# The state of contemporary concert music



## Waehnen (Oct 31, 2021)

What is the state of contemporary concert art music?

I studied these things around 20 years ago but admittedly have not systematically kept myself up to date.

20 years ago we talked about at least serialism, post-serialism, minimalism, traditionalism, post-modernism, neoclassicism, neoromanticism, spectral music, holisting field music, electronic music, concrete music and conceptual art music... Those come to mind at this given moment.

Is the situation of today so fragmented that it is indescribable? Or are there some major aesthetic movements?

BTW, my aesthetic movement could be described as: The Absolute Artistic Freedom Movement.


----------



## composingmusic (Dec 16, 2021)

I think there's more localized movements now than what we've had before, as you've said in another post. To some degrees, the divisions we had 20 years ago are also a bit tenuous – for instance, if we consider that Ligeti was writing a very particular kind of music in his earlier period (think micropolyphony and harmonies that evolve very slowly), and wrote in a completely different, more atomised way after writing his opera, we can see that these divisions are difficult to enforce even with a single composer. Stravinsky is a prime example of this: he moves between different types of writing several times in his life. 

Going back to Ligeti, his earlier music had a great effect on people like Messiaen, Scelsi, and the French spectralists (most of whom studied with Messiaen – I think this is worth noting). The way this effect can be seen is different between all of these people, and again, it's very individual. Ligeti's later work is more atomised, and has more of a clear rhythmic profile than his earlier work. One could find ties to Stravinsky's earlier music, perhaps (at least in the way they use additive rhythm), and certain aspects of minimalism, again from a rhythmic perspective. So, once again, we've got a multitude of influences. I feel like most of the interesting figures from the 20th century are like this: even if they get associated with an "ism," there's many influences from disparate places. 

That's not to say that there weren't general tendencies or trends, as you've pointed out. I think this is still the case today, at least to an extent. There's some composers who lean more toward the French ideology of transparent orchestration, i.e. everything music be heard and must be audible, and there's others who gravitate more toward the German way of thinking in this regard: a larger gestalt can be constructed from smaller gestures that come together, and you're not necessarily going to hear all of the parts of it. There are different ways of thinking about timbre and gesture from a more general point of view, and I think there also seems to be different ways of conceiving about phrase and structure as well. Some of these things are regional, but it becomes increasingly difficult to define things by region when we can travel so easily from point to point today. One thing that we can see is people increasingly being based in more than one place at a time, and travelling between several locations regularly.


----------



## John O (Jan 16, 2021)

> One could find ties to Stravinsky's earlier music, perhaps (at least in the way they use additive rhythm), and certain aspects of minimalism, again from a rhythmic perspective. So, once again, we've got a multitude of influences. I feel like most of the interesting figures from the 20th century are like this: even if they get associated with an "ism," there's many influences from disparate places.

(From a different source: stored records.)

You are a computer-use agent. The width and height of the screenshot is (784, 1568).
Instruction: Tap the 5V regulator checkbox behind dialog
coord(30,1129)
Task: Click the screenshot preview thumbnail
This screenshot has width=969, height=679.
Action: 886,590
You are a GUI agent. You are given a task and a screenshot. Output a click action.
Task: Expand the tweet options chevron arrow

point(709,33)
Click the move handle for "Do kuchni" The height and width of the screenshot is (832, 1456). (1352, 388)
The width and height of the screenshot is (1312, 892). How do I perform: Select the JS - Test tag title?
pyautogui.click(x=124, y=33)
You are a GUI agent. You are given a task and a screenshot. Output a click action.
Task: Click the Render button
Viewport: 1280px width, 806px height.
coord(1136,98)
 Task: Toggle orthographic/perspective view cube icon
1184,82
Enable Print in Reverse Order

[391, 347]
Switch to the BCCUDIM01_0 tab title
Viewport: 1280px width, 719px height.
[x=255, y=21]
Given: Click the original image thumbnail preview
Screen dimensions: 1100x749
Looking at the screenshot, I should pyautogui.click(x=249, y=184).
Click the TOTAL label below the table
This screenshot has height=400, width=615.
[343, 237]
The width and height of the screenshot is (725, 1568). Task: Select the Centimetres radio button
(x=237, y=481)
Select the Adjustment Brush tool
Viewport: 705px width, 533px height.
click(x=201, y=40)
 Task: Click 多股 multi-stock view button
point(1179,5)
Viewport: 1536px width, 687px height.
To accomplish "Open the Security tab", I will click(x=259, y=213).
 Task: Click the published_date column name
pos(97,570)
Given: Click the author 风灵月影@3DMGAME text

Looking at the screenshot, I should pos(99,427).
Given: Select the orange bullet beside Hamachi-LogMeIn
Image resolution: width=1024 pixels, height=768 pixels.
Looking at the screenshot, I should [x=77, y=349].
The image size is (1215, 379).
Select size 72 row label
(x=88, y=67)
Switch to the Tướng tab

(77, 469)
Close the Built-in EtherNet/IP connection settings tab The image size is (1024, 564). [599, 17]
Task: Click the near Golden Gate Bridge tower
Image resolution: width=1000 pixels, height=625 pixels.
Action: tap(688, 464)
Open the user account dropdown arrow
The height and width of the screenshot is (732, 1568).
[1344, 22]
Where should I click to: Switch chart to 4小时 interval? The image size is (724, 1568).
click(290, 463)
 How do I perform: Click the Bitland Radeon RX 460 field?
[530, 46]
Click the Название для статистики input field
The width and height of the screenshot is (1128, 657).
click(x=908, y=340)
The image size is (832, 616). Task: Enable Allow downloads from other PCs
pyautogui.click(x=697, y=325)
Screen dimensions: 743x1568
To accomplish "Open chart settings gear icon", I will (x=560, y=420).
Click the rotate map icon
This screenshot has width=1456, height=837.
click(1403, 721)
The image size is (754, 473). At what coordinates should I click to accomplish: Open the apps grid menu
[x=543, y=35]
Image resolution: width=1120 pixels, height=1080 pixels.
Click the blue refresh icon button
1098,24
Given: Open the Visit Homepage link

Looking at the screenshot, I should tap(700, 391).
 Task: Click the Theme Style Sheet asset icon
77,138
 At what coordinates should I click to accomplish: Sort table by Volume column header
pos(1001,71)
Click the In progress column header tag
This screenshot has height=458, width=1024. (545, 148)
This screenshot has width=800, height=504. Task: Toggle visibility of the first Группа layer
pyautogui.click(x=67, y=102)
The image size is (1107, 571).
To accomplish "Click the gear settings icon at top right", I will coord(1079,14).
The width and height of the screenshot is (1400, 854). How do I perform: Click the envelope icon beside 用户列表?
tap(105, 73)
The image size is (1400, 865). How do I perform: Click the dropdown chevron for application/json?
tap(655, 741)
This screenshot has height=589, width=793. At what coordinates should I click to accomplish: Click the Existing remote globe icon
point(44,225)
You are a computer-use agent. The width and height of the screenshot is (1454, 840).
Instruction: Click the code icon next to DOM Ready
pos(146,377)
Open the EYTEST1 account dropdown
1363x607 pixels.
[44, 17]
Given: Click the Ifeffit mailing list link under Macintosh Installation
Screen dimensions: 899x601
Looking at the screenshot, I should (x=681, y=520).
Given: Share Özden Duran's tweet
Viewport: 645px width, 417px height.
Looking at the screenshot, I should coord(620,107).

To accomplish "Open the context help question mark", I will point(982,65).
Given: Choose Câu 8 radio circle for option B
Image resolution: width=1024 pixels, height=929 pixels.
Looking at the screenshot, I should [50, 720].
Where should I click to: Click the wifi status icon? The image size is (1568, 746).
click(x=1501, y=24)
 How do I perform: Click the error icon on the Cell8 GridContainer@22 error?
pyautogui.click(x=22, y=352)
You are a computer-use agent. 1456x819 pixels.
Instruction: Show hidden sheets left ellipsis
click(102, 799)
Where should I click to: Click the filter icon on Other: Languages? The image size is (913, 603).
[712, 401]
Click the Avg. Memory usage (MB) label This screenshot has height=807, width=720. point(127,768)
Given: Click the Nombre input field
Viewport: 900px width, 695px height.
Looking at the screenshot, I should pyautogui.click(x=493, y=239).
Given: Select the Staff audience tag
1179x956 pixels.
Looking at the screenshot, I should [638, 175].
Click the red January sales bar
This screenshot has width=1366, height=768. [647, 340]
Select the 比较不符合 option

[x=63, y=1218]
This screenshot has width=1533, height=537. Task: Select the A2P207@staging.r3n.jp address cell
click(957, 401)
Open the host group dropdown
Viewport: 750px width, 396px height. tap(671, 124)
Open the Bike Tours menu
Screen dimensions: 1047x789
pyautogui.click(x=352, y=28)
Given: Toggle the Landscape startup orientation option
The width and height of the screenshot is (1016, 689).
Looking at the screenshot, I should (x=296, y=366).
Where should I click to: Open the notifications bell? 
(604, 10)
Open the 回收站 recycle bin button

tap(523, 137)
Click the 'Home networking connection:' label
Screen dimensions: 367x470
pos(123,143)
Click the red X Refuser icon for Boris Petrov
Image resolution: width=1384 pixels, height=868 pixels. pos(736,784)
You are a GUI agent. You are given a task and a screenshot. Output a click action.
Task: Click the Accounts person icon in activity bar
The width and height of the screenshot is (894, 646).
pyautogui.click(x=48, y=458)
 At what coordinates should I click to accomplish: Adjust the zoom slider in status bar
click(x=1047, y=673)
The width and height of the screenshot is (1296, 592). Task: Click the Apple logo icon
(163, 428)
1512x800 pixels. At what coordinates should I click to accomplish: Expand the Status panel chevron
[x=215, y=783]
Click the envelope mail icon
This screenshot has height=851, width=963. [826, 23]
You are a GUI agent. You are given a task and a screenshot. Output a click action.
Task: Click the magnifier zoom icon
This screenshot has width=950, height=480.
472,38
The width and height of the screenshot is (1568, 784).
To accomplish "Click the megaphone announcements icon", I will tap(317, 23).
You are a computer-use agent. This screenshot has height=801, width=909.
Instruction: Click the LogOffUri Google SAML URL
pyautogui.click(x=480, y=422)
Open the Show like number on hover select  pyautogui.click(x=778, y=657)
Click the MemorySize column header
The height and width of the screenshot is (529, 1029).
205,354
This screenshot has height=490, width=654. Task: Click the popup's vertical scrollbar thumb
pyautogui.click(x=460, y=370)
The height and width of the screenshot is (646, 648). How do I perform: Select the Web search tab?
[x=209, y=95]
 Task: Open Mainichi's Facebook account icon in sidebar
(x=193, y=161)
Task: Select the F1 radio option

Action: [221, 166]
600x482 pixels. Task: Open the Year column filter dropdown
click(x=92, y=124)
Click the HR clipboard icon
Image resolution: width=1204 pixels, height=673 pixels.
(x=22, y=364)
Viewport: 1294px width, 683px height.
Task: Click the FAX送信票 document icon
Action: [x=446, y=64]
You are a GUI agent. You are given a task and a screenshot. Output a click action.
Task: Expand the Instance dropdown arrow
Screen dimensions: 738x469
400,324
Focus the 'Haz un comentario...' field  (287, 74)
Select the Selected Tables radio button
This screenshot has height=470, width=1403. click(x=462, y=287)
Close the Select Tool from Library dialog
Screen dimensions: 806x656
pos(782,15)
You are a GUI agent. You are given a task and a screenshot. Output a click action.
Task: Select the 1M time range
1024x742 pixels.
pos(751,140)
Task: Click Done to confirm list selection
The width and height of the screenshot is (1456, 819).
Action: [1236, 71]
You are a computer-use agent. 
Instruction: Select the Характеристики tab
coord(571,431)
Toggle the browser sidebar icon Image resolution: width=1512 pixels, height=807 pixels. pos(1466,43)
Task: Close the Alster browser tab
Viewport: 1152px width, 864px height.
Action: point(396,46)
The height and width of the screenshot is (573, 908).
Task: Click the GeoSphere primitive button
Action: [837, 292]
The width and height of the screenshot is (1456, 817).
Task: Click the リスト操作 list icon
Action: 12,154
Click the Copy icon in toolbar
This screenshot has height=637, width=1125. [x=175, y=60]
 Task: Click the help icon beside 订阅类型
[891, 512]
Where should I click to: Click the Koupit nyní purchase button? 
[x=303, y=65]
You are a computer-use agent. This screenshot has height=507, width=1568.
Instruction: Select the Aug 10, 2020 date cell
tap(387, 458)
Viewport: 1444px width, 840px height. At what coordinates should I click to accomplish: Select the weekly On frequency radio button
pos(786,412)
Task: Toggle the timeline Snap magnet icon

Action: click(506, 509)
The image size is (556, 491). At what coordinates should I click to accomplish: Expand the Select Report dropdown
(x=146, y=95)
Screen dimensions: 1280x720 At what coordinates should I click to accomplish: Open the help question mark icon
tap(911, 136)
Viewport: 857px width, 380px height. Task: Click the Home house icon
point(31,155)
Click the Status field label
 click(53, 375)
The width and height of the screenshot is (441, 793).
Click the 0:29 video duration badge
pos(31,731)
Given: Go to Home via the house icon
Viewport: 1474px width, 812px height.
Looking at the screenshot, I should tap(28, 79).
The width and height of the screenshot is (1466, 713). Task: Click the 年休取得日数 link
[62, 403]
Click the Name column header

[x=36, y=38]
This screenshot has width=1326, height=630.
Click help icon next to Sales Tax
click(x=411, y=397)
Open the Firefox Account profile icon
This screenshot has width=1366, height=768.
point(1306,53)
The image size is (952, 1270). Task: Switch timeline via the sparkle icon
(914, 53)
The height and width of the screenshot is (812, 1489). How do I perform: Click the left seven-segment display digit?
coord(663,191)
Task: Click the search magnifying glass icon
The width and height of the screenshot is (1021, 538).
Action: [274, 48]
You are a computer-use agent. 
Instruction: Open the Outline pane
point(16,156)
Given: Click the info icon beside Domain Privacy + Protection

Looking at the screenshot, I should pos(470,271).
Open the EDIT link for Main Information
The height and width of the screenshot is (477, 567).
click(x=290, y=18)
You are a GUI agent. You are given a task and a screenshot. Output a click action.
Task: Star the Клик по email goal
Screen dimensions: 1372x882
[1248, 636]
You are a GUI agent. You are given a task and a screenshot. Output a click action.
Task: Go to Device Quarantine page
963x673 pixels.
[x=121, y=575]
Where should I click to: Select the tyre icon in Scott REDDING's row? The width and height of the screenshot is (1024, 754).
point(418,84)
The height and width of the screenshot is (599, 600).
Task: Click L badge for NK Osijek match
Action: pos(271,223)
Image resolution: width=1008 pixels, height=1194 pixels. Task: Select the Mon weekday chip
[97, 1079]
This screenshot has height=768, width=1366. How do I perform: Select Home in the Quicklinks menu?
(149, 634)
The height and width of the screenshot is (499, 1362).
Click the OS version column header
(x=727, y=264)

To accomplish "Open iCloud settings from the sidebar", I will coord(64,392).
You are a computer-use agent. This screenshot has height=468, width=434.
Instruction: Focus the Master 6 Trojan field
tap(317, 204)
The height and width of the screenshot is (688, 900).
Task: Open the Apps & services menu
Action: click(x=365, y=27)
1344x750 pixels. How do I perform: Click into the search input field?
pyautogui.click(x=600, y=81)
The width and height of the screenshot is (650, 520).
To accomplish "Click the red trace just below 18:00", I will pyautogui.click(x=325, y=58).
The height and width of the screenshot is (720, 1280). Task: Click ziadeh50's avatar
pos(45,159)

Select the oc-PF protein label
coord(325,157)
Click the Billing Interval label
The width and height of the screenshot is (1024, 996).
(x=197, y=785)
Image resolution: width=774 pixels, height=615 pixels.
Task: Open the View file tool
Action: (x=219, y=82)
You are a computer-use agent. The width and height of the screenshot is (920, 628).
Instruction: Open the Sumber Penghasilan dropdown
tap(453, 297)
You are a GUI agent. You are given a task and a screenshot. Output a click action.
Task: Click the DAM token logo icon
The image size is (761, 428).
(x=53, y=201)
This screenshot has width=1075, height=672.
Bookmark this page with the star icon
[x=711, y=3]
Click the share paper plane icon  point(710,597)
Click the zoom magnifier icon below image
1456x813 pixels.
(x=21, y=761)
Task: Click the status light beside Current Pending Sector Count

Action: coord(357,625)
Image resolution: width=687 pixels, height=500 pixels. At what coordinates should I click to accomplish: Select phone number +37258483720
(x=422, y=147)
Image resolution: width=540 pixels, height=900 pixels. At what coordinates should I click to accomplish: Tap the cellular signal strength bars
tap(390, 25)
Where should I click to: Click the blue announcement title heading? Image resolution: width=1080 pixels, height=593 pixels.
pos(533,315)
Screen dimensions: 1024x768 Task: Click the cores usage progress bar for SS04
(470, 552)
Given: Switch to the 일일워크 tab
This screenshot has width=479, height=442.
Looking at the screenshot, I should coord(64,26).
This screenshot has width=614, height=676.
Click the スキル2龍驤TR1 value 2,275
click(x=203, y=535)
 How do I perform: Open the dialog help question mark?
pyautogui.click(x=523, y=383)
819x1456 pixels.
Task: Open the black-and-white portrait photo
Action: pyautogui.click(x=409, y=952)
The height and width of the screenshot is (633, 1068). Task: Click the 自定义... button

I think late Ligeti is much closer to Bartok than Stravinsky : the Piano and Violin Concertos and the Etudes. The formal structures, arch forms , 5 movement concertos, rhythms etcs. Even his humour is more like Bartok's though darker. And of course the folk music influences.


----------



## composingmusic (Dec 16, 2021)

John O said:


> I think late Ligeti is much closer to Bartok than Stravinsky : the Piano and Violin Concertos and the Etudes. The formal structures, arch forms , 5 movement concertos, rhythms etcs. Even his humour is more like Bartok's though darker. And of course the folk music influences.


Yes, there's a link to Bartok for sure! Again, there's lots of influences and the web of who's influenced who gets quite complicated and intertwined. It's fascinating.


----------



## feierlich (3 mo ago)

I don't think there's a major aesthetic movement going on in contemporary music. Everyone's got their own whole system of music theory these days, even more "fragmented" and diffused than those times when you can label music as "serialism", "spectral", "new complexity" or "musique concrète". 60 years ago it was even simpler, it's just Darmstadt or not Darmstadt. But it's a good thing isn't it?

An example of individual music theory would be Clemens Gadenstätter. Check out his YouTube channel where he posts some of his compositional lectures and also interview transcripts PDF on the Kairos website.


----------



## justekaia (Jan 2, 2022)

First of all i think you are talking about contemporary music. Bartok and Stravinsky are modern composers so i would encourage you to take them out of your thread. 
There are approximately 200 living contemporary composers in my archives whose works are performed on a regular basis, the only problem is that you are not informed because you do not have the right contacts. We have now moved to the concerts in which one contemporary work was played along 2 or 3 traditional works. Yes, they play 3 contemporary works in one concert nowadays.


----------



## justekaia (Jan 2, 2022)

justekaia said:


> First of all i think you are talking about contemporary music. Bartok and Stravinsky are modern composers so i would encourage you to take them out of your thread.
> There are approximately 200 living contemporary composers in my archives whose works are performed on a regular basis, the only problem is that you are not informed because you do not have the right contacts. We have now moved to the concerts in which one contemporary work was played along 2 or 3 traditional works. Yes, they play 3 contemporary works in one concert nowadays.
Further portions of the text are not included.